Mother nature and residents have to join forces

Butler wept as he pondered the consequences of not taking strong action to save the waterway.

“Great Salt Lake is going to be an environmental, economic and truly cultural disaster rolled into one,” she said. “I grew up here. A place will be yours. … We are all Great Salt Lake.

People created the problem and people need to be part of the solution, she said. Curbing water use and increasing water utility prices to reduce waste would be a start, she added.

Jaimi Butler poses on the receding edge of the Great Salt Lake.

Despite the warning bells, water destined for the Great Salt Lake continues to be diverted to farms, ranches and towns – the latter enjoying some of the cheapest water in the nation, Butler said.

Salt Lake City residents paid some of the lowest water prices in any major US city, according to an analysis by Circle of Blue, a nonprofit advocating responsible use of water resources. A family of four who used 100 gallons a day was paying $ 32 a month in 2018 – about half what New Yorkers paid, a third what Atlanta residents, and a quarter what San Franciscans did that year paid. Among the big cities, only the residents of Memphis paid less.

But it appears that residents around the Great Salt Lake have acted more conscientiously, said Marcie McCartney, water conservation and education manager for the Utah Division of Water Resources.
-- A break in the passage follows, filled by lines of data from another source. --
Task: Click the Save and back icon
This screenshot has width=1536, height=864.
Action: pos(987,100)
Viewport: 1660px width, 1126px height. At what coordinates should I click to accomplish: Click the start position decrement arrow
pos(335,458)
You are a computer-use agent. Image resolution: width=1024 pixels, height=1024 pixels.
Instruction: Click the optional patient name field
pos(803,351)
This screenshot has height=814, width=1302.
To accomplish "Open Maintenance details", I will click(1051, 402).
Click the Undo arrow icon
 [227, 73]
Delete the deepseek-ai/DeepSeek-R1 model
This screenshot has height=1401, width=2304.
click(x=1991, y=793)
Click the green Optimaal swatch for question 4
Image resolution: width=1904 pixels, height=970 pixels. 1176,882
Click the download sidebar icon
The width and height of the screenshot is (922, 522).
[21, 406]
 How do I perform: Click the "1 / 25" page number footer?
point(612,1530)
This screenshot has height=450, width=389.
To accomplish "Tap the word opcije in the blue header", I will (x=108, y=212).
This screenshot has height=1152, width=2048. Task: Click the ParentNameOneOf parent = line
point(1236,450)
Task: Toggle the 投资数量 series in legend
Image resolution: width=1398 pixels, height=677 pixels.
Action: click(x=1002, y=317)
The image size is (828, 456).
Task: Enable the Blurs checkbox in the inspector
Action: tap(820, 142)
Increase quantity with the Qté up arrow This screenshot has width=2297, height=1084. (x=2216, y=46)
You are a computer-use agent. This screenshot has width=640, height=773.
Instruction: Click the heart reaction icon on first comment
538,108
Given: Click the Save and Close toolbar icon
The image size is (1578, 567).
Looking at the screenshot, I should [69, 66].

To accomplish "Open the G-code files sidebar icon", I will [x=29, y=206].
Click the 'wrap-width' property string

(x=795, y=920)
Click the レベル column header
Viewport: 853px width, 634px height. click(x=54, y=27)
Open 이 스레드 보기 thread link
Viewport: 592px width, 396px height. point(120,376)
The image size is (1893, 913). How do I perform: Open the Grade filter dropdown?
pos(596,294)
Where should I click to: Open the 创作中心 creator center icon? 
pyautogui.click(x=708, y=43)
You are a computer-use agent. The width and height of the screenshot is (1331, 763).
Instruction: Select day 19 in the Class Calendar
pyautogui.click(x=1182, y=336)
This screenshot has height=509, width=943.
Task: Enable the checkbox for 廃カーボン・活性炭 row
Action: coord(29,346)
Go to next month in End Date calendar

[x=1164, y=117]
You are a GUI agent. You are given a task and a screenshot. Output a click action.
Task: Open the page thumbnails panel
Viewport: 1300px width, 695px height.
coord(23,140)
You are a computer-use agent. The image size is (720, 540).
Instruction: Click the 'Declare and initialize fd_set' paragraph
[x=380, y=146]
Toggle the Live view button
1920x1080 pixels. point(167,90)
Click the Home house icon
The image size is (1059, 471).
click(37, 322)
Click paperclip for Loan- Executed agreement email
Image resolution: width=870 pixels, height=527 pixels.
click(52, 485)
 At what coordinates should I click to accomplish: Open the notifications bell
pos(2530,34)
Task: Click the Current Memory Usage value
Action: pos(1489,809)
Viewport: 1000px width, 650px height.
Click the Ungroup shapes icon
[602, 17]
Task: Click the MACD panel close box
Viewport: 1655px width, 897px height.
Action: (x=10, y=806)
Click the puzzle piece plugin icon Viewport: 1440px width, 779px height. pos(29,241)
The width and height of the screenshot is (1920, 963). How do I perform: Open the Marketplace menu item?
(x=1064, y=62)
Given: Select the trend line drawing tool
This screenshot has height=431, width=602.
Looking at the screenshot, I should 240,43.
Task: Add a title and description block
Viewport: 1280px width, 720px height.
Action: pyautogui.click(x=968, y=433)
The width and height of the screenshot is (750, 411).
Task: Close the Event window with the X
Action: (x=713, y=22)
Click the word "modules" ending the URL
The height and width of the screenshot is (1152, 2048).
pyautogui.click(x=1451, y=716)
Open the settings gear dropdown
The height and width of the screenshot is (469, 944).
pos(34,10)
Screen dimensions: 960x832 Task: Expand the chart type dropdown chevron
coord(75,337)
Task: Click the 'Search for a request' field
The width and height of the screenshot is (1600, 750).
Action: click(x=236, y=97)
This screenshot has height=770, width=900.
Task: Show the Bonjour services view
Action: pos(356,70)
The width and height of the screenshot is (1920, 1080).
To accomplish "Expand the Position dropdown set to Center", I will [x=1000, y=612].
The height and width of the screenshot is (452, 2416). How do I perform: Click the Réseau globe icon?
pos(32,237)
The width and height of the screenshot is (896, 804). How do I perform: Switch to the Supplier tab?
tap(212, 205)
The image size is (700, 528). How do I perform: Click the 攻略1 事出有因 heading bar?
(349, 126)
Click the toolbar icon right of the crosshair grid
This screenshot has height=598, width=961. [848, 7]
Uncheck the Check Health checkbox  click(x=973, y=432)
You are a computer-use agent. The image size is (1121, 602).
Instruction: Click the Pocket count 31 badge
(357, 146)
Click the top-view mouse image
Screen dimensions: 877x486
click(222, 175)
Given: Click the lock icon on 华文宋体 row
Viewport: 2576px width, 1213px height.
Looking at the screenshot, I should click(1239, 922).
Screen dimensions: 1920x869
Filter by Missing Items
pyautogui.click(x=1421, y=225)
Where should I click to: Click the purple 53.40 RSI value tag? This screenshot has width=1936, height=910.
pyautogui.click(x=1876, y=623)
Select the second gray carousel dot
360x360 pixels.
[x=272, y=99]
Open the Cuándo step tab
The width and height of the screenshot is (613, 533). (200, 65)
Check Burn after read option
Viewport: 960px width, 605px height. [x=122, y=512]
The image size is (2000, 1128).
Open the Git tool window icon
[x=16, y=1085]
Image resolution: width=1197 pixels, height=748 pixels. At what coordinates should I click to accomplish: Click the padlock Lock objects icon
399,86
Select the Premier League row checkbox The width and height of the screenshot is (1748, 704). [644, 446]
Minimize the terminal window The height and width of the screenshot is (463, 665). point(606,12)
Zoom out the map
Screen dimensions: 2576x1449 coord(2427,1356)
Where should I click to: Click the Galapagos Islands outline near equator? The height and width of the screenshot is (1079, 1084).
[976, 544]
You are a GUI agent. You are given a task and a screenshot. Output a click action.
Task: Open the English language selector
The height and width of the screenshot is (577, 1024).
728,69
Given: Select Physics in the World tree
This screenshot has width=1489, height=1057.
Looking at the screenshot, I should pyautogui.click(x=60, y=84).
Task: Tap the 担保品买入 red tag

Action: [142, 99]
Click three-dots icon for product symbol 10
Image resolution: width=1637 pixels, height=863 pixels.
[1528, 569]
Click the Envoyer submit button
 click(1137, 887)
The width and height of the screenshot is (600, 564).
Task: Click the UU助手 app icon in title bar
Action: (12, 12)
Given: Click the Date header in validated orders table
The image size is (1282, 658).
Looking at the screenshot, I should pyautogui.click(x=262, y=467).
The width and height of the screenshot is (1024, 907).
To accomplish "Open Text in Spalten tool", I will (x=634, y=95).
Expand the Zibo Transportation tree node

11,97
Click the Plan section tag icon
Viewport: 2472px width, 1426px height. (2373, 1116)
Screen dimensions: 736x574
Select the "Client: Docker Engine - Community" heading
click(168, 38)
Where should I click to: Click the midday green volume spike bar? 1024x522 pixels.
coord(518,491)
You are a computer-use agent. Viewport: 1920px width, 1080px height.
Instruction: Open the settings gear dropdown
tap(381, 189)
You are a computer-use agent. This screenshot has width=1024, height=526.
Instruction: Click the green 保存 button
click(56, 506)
“Everyone around and in this pool is doing everything possible to use water as effectively as possible,” she said. “We’re seeing a lot of (water) savings this year, which is great, but the Great Salt Lake is definitely suffering, and the only way to raise that lake level is to have a better water year for our snowpack.”

The Great Salt Lake retreats from Antelope Island near Salt Lake City in May.

Officials tasked with monitoring snow runoff in streams and reservoirs must calculate how much is needed for water supplies – drinking, farming, etc – and the rest can be discharged downstream into the Great Salt Lake, McCartney explained. This year’s “bad snow cover” has melted too quickly, “and the ground is really thirsty.”

“Mother Nature will take her share first and we will get the rest,” she said.

In November Butler wrote an obituary for Great Salt Lake in Catalyst Magazine in the Utah capital.

“Great Salt Lake saw its last glittering sunset today and succumbed to a long battle with chronic distractions made worse by climate change,” it began. “Its dusty remains will be strewn across the Salt Lake Valley for millennia – we are constantly reminded that it passes our air quality monitors.”

Visitors stand in the shallow water of the Great Salt Lake in June.

The play set out the story of the reservoir, how it found itself in dire straits, and what concerned Utahans can do to change the narrative and amplify their voices to save the water they love.

“Measures were taken to prevent the death of Great Salt Lake, but it was too little, too late,” the obituary said. “She supported the Utah economy for many years, but we didn’t fund her health care adequately on time. If we had, we might not be mourning her death today.”

Speaking to CNN, Butler repeated many of these points, imploring, “We have changed our world and we need to change our behavior to preserve incredible ecosystems that include people like here on the Great Salt Lake.”